Objective:
Please update the lines starting at the one that contains "The width and height of the screenshot is (971, 403)." and ending at the one that contains "tap(252, 136)" by changing "screenshot" to "capture". Return only those lines, with nothing else altered.
* * * *
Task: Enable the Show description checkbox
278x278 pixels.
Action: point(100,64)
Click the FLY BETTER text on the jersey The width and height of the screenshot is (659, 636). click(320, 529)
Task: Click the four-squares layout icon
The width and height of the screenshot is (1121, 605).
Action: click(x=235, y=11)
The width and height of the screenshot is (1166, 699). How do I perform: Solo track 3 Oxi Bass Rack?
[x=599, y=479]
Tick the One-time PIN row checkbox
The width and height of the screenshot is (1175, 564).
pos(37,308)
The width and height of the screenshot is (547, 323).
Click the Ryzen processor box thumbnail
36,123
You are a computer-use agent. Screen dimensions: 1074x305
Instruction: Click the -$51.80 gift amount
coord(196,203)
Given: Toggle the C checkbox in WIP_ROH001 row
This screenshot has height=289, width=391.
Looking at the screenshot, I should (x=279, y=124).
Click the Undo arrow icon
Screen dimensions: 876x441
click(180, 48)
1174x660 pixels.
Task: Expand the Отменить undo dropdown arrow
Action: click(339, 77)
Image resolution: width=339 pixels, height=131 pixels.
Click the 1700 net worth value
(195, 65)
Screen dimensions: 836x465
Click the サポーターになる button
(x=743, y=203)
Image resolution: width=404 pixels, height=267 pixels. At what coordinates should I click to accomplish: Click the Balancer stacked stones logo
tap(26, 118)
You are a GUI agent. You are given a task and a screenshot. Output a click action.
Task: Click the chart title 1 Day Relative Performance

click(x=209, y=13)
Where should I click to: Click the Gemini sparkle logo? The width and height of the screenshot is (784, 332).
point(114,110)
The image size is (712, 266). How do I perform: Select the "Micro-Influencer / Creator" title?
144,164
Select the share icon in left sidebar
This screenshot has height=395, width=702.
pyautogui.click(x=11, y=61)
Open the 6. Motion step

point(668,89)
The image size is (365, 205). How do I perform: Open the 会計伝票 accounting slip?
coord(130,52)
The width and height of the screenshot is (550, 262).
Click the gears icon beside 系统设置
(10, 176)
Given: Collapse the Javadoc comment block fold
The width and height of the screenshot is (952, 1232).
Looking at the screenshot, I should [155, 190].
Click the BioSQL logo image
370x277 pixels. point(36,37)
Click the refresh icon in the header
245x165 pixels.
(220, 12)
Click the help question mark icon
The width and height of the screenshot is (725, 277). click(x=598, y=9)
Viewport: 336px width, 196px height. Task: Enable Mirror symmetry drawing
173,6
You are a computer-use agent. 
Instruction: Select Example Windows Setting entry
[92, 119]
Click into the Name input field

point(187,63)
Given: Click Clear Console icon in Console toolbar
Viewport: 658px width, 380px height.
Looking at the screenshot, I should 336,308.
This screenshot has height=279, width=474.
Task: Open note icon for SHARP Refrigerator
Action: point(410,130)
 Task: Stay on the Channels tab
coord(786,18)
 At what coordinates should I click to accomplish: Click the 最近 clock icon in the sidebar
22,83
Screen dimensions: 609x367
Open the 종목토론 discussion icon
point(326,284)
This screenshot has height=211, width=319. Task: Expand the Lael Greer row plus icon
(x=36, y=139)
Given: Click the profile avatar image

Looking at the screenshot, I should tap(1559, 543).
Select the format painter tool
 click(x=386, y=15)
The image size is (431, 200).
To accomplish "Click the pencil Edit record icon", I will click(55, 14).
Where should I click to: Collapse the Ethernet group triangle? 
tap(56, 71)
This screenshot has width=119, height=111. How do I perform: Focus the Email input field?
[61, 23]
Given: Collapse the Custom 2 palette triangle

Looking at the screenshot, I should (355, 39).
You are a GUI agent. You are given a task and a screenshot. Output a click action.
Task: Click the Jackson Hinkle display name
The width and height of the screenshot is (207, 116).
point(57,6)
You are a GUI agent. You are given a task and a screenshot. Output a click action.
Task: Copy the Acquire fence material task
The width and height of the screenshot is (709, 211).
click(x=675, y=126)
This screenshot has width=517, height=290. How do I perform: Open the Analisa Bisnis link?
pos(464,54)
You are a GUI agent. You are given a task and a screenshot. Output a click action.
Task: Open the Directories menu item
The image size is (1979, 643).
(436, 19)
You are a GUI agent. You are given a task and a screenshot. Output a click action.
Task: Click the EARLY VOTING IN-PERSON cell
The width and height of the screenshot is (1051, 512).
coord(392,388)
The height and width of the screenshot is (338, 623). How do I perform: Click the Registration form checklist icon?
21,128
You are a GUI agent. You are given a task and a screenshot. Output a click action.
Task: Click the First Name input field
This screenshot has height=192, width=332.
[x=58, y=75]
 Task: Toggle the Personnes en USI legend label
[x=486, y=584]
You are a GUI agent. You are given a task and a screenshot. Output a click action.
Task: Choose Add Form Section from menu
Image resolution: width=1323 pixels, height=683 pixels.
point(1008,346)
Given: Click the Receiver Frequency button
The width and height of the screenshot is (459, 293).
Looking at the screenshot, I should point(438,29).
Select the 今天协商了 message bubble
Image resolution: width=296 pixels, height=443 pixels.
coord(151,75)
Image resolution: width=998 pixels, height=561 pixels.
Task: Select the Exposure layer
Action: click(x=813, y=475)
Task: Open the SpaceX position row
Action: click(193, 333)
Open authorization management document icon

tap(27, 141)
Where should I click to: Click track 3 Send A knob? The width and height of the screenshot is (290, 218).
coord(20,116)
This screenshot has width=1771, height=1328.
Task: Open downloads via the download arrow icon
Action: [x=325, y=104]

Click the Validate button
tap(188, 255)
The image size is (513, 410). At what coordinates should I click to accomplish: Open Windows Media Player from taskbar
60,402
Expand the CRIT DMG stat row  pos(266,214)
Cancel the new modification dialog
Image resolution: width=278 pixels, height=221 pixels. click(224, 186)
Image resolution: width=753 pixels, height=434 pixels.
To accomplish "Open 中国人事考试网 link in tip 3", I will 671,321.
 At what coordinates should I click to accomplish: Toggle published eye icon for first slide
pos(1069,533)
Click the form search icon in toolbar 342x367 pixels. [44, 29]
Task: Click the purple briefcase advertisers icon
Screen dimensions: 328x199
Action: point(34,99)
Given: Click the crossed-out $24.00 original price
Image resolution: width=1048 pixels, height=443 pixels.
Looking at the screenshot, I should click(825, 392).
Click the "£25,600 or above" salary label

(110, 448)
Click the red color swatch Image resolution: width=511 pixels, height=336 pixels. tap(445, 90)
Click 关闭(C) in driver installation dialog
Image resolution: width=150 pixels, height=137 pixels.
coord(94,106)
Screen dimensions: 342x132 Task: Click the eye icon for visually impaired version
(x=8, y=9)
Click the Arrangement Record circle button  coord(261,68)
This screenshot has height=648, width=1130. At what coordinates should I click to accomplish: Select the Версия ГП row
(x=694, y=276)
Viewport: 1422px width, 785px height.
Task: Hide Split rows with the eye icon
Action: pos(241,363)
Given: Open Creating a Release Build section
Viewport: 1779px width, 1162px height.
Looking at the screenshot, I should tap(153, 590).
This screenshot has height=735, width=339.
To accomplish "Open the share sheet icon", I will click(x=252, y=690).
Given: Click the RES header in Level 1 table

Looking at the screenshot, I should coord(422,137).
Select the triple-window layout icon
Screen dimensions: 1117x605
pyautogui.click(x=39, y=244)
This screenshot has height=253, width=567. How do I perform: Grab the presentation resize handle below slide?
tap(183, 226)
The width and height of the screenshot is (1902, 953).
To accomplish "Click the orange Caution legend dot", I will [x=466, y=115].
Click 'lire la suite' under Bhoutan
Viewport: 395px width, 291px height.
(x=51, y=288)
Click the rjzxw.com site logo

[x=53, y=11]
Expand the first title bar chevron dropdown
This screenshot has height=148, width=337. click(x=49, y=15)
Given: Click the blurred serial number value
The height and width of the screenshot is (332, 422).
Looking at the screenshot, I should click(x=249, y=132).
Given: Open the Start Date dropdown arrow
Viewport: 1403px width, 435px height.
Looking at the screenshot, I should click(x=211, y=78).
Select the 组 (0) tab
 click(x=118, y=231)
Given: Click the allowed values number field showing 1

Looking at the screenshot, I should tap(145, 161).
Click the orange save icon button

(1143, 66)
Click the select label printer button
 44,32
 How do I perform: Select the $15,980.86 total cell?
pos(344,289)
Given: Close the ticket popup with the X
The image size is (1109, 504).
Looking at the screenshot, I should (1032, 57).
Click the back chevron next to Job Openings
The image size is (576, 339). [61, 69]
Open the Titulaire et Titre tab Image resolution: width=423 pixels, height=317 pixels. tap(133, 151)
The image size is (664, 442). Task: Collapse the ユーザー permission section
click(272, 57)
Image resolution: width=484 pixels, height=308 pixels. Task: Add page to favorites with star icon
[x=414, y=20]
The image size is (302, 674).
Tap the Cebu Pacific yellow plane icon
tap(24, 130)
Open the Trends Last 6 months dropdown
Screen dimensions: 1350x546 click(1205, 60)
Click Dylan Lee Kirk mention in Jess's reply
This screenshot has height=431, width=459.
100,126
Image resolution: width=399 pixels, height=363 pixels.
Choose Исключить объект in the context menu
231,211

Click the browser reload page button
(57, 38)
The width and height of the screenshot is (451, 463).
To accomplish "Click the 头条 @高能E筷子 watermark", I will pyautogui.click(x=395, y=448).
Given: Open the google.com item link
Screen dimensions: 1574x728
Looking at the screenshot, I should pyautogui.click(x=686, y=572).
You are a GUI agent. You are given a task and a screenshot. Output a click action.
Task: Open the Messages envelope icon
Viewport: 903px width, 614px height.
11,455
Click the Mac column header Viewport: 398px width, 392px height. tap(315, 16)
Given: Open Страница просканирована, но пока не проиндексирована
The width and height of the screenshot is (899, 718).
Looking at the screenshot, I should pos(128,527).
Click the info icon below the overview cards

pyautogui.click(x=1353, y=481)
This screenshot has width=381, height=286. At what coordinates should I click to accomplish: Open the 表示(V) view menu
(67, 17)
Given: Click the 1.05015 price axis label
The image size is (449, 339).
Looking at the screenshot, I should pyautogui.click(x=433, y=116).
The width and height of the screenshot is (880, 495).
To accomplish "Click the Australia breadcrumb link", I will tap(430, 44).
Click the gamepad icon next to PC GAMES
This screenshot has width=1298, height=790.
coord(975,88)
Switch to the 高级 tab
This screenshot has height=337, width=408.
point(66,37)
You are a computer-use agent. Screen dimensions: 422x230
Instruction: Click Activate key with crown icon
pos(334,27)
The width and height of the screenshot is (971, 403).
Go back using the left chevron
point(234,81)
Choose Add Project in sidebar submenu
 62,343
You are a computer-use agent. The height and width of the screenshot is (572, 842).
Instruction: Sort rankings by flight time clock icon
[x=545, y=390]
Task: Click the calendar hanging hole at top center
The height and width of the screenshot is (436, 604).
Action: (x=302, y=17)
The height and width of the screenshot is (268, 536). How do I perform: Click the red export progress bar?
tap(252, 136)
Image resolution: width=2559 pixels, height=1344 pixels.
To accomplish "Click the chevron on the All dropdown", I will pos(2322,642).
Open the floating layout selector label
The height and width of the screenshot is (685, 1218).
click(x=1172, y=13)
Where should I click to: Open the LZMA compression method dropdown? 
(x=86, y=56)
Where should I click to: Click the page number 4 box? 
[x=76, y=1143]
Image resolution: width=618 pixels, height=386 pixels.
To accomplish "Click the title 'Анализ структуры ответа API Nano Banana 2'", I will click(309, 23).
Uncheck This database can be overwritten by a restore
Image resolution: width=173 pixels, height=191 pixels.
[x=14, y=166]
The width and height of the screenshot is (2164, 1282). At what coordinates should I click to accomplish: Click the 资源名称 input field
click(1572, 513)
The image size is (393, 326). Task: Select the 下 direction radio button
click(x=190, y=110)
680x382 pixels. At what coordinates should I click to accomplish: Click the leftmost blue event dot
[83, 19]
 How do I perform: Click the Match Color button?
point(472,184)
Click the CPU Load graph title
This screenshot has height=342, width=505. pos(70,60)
* * * *
In response:
The width and height of the capture is (971, 403).
Go back using the left chevron
point(234,81)
Choose Add Project in sidebar submenu
 62,343
You are a computer-use agent. The height and width of the capture is (572, 842).
Instruction: Sort rankings by flight time clock icon
[x=545, y=390]
Task: Click the calendar hanging hole at top center
The height and width of the capture is (436, 604).
Action: (x=302, y=17)
The height and width of the capture is (268, 536). How do I perform: Click the red export progress bar?
tap(252, 136)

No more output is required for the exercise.